Я содрогнулся, взглянув в его спокойные, холодные глаза.
— Очень скоро. Вам известно, где нашли мадемуазель Мартель?
— В каком-то музее восковых фигур, мне кажется. — Голос его звучал холодно и безразлично. — Убита ударом ножа в спину. Вы можете говорить все. Жена все равно не слышит.
— А она действительно умерла?! — неожиданно протянула женщина. Протяжный выкрик пронзил наш слух. Мсье Мартель поспешно перевел на нее свой холодный взгляд. Мадам замолкла, беспомощно моргая. Ее лицо вновь обрело неподвижность маски.
— Мы надеемся, — продолжал Бенколен, — что родители смогут пролить дополнительный свет на обстоятельства, сопутствующие ее гибели. Когда вы в последний раз видели ее живой?
— Я уже пытался припомнить, но боюсь, что… — На сей раз его безжалостный, осуждающий тон был обращен к себе самому. — Но боюсь, что я не очень интересовался жизнью дочери. Я оставил ее целиком на попечение матери. Сын — тот, бесспорно, должен… Клодин и я были друг для друга практически чужими. Веселая, активная… одним словом, иное поколение. — Граф прижал ладонь ко лбу, пытаясь обратить взор в прошлое. — В последний раз я видел ее за ужином вчера вечером. Раз в месяц, в один и тот же день, я отправляюсь в дом маркиза де Серанна играть в карты. Мы соблюдаем этот ритуал вот уже почти сорок лет. Вчера вечером я ушел около девяти. Она все еще была дома. Я слышал, как она топала в своей комнате.
— Собиралась ли она уходить?
— Не знаю, мсье. Как я уже говорил, — он поджал губы, — я не следил за ее делами. Мать получила от меня полные инструкции, как воспитывать Клодин. Я слишком редко контролировал их выполнение — и вот результат.
Наблюдая за мадам Мартель, я заметил, что ее лицо приняло жалобное выражение. Старой закалки отец и любящая простодушная мамочка. Из того, что я слышал раньше, я понял, что Клодин была полной противоположностью Одетты. Она вытворяла все, что хотела, не вызывая подозрений, и ей все сходило с рук. Видимо, та же мысль пришла в голову Бенколену, и он спросил:
— Если я правильно понял, у вас не было привычки ждать по вечерам ее возвращения?
— Мсье, — холодно ответил старик, — в нашей семье мы не считали это нужным.
— Часто ли она принимала в доме своих друзей?

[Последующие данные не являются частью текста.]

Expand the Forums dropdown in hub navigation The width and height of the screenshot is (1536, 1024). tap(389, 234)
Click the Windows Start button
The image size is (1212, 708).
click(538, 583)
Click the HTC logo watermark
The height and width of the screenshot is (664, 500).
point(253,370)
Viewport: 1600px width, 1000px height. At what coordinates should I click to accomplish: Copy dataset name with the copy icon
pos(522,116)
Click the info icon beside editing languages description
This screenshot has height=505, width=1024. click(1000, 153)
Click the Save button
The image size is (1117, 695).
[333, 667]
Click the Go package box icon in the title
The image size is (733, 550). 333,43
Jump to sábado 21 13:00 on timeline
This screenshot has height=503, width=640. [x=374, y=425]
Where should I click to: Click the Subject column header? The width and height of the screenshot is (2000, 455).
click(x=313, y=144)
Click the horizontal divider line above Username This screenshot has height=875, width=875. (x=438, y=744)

— Я был вынужден полностью запретить подобную практику. Шум, который они поднимали, совершенно не соответствовал духу этого дома и, кроме того, мог доставить беспокойство соседям. Естественно, ей было дозволено приглашать друзей на наши приемы. Но она не воспользовалась предоставленной возможностью. Я узнал, она желала, чтобы гостям подавали эти… «коктейли». — На его губах мелькнула тень презрительной улыбки, едва заметная под усами. — Я был вынужден напомнить ей, что винные погреба Мартелей не имеют себе равных во Франции, и что я не намерен наносить оскорбление старым друзьям. По-моему, это был единственный случай, когда мы обменялись несколькими фразами. Она тогда спросила меня, позволив себе повысить голос: «Неужели вы никогда не были молоды?» Молоды!
— Вернемся ко вчерашнему дню, мсье. Высказали, что видели дочь за ужином. Ведали она себя как обычно или в ее поведении были какие-то странности?
Мсье Мартель погладил пальцами свой длинный ус, глаза его сузились.
— Я задумывался над этим, мсье. Мне показалось, что она… она была чем-то обеспокоена.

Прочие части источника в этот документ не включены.